Une licorne s’ébroue dans le couchant. Elle est sortie de la forêt avec la fraicheur  montante. Elle sent là bas un regard posé. Mi homme mi animal,une étrange créature masculine la regarde. Elle sait très bien qu’il ne lui fera pas peur. Elle le connait ce génie de la nature. Les pieds enracinés au sol, il est solidement assis sur un arbre. C’est le tronc du chêne couché par la dernière tempête. Sous l’écorce couverte de mousse verte, il perçoit des vies qui palpitent, des griffures qui courent. Il sourit et se tourne vers la licorne et le lac, il regarde comment ils s’harmonisent. Blanc crème sur fond orange et bleu nimbé de mauve.

Elle contourne le ponton et le coffre serti, posé là pour aller boire délicatement les paroles du lac paisible. La peau du lac est à peine froissée par les lapements, à peine froissée par la quille du voilier. Ce voilier de Bretagne parfaitement silencieux qui hante les eaux du lac. Le voilier qui rêvait de voir la mer… Il glisse imperturbable à la barbe du vent, à la barbe de Vulcain absorbé par les rougeoiements du métal, écho au rougeoiement pastel du ciel. Chez Vulcain le tatoué, immergé dans les profondeurs de la forge des transformations, des alchimies subtiles, c’est l »heure de la métamorphose. Le loup devient homme, et la femme devient saxophone. Une même sensualité, une même animalité. L’homme et la femme  s’entraperçoivent et se retrouveront à la rupture de l’aube. Ils s’effleurent sans jamais pouvoir s’étreindre dans le cycle des jours.

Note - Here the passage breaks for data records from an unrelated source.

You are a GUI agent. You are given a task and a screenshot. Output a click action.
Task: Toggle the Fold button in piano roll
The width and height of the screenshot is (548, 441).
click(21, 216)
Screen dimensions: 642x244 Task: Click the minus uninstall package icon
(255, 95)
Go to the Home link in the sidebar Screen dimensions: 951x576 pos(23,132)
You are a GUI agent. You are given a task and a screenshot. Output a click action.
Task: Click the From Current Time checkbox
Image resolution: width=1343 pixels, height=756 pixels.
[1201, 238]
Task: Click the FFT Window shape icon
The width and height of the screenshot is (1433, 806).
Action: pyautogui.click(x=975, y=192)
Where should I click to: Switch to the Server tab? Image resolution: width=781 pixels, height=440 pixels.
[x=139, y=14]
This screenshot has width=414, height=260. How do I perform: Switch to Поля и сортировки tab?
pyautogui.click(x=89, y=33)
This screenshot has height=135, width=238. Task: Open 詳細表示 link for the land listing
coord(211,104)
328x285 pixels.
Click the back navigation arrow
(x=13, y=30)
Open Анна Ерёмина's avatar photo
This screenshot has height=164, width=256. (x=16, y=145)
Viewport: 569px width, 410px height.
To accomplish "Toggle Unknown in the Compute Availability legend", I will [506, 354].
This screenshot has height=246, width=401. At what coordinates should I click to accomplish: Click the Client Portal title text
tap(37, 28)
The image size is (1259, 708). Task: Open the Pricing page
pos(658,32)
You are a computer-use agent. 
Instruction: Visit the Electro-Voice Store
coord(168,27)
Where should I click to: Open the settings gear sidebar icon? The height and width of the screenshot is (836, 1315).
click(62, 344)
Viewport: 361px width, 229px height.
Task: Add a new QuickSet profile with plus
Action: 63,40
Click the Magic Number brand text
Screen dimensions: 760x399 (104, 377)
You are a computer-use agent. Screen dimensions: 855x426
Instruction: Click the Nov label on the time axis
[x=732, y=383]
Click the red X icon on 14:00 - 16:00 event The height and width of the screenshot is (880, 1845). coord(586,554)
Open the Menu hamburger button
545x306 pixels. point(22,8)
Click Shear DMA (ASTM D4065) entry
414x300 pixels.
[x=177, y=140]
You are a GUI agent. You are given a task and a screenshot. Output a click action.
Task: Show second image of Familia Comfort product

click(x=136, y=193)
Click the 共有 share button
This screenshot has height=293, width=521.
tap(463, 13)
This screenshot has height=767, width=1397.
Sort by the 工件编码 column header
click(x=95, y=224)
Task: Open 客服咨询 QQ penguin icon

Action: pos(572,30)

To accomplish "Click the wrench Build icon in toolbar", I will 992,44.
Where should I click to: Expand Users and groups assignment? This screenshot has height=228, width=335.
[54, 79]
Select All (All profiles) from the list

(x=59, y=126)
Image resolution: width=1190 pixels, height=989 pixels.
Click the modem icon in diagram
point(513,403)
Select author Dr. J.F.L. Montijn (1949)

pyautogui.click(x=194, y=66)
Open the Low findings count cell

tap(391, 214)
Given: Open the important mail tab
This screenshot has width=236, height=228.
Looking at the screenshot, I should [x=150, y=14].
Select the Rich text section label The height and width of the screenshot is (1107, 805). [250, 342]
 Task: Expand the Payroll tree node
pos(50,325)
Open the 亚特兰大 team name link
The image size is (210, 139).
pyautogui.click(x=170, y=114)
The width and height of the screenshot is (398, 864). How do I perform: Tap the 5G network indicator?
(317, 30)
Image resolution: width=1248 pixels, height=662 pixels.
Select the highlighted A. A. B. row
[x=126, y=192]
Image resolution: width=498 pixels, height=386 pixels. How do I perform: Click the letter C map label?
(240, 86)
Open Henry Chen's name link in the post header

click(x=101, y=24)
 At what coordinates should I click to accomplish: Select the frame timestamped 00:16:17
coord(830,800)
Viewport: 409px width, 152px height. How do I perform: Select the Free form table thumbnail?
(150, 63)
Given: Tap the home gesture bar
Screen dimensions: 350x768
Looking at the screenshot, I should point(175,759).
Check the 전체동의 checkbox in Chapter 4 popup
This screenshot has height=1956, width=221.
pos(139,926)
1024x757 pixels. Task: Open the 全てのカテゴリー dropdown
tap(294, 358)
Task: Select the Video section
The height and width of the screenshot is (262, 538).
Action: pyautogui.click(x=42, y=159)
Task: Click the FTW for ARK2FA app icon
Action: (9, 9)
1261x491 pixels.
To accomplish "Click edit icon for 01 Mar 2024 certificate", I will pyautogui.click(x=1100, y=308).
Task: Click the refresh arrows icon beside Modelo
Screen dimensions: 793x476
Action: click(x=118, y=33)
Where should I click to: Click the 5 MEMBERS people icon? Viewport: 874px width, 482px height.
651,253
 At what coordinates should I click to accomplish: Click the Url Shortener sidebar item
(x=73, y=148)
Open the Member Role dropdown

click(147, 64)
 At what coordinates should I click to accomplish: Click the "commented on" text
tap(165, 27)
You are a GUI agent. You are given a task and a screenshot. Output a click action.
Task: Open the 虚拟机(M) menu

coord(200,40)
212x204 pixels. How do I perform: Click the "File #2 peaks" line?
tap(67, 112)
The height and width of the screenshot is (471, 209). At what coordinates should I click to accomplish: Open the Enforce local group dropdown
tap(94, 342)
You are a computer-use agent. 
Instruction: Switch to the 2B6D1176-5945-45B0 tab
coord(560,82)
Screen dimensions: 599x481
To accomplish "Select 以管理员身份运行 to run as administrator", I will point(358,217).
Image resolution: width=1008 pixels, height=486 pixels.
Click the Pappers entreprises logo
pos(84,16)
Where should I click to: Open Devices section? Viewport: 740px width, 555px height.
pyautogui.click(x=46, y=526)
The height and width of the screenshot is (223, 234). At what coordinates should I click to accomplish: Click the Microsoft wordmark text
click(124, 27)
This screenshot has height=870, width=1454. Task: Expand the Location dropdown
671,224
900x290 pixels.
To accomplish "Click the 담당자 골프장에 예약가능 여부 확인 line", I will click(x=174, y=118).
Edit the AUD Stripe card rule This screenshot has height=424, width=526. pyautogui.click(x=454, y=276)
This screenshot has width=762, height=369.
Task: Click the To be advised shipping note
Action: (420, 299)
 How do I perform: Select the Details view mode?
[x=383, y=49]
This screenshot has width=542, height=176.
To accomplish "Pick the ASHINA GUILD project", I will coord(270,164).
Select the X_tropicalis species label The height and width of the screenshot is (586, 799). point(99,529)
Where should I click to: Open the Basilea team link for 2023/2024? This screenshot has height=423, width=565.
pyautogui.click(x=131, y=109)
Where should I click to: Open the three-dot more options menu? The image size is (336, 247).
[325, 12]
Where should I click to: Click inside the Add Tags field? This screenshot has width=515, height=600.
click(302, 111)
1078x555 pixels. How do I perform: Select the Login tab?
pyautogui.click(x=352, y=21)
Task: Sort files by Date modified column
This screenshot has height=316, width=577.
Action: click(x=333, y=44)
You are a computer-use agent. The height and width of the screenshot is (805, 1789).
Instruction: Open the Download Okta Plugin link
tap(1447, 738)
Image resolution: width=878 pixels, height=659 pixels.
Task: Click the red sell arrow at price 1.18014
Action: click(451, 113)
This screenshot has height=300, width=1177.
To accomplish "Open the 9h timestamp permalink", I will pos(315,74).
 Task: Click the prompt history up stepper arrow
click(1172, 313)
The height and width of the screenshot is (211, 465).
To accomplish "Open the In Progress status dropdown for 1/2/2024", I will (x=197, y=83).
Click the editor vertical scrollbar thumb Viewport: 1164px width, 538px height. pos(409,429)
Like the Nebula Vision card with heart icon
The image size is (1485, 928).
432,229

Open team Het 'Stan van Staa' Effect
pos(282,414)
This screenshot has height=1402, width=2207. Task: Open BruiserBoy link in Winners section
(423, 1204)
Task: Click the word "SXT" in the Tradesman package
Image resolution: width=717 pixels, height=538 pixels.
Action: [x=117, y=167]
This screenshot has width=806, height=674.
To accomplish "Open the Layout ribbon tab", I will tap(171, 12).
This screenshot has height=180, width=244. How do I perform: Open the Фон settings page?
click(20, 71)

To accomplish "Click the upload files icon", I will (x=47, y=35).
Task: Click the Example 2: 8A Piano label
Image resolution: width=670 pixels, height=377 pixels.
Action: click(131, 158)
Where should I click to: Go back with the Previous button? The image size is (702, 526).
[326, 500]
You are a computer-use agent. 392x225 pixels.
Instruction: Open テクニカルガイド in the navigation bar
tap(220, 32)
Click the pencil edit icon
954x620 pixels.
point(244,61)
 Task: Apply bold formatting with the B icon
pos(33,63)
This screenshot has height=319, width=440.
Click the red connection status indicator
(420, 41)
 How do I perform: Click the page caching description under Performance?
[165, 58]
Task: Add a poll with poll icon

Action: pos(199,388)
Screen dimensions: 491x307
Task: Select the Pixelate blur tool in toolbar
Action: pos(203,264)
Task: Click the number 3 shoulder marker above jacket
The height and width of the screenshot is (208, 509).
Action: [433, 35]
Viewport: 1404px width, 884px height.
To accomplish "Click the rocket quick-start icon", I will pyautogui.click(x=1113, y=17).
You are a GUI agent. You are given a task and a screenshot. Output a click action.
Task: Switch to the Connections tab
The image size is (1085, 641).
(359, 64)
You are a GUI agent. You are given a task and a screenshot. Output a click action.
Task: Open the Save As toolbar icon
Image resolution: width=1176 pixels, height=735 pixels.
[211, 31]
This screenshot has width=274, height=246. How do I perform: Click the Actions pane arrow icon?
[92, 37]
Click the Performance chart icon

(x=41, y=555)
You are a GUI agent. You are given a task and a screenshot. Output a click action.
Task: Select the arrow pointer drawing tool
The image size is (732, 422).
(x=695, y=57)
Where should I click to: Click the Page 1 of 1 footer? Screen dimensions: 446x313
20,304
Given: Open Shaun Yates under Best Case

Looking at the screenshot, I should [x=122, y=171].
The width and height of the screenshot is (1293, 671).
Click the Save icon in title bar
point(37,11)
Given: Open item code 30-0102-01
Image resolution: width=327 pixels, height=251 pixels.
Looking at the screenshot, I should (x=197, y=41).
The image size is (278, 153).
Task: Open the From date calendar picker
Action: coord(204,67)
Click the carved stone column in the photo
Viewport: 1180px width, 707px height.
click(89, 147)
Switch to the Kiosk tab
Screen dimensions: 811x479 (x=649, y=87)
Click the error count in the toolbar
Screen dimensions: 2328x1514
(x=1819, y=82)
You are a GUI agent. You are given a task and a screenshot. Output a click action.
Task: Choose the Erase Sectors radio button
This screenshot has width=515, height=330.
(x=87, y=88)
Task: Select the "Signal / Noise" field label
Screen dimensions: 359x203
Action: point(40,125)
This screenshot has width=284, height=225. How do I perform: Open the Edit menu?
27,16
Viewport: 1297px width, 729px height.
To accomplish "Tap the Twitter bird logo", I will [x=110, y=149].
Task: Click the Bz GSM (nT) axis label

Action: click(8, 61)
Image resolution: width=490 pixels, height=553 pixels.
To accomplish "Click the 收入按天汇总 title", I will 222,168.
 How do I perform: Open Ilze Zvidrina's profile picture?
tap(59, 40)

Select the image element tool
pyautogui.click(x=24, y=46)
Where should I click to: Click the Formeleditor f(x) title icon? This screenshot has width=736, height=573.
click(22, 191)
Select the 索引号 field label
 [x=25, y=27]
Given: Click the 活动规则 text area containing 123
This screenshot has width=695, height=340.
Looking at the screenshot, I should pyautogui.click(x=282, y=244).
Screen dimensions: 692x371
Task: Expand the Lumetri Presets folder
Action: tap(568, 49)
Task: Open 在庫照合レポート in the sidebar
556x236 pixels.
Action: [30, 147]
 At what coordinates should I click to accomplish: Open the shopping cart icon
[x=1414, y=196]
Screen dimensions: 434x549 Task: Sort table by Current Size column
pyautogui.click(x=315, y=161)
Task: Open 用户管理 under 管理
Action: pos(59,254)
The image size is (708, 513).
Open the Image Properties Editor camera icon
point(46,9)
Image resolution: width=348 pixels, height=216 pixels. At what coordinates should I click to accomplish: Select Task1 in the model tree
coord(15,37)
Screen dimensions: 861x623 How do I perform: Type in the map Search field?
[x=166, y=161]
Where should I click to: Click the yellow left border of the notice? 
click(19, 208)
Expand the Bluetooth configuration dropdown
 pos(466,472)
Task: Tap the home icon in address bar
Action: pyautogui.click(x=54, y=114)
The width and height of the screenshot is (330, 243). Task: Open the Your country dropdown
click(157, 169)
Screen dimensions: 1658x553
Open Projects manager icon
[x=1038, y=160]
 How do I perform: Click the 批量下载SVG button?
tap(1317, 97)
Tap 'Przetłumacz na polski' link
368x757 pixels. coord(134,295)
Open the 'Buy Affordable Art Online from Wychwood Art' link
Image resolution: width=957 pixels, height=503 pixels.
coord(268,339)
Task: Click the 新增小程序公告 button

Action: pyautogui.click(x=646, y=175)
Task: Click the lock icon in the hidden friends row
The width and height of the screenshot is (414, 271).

Sur le billard électrique des dieux taquins, le nombre de billes est aléatoire. A chacun de doser impulsion et élan pour remplir sa mission.  Les flippers du jour sont jeu, spontanéité, paix et relaxation. Les cibles et les passages à emprunter pour grandir sont à découvrir en soi. Seul invariant du jeu,  les bumpers qui signalent nos peurs les plus profondes.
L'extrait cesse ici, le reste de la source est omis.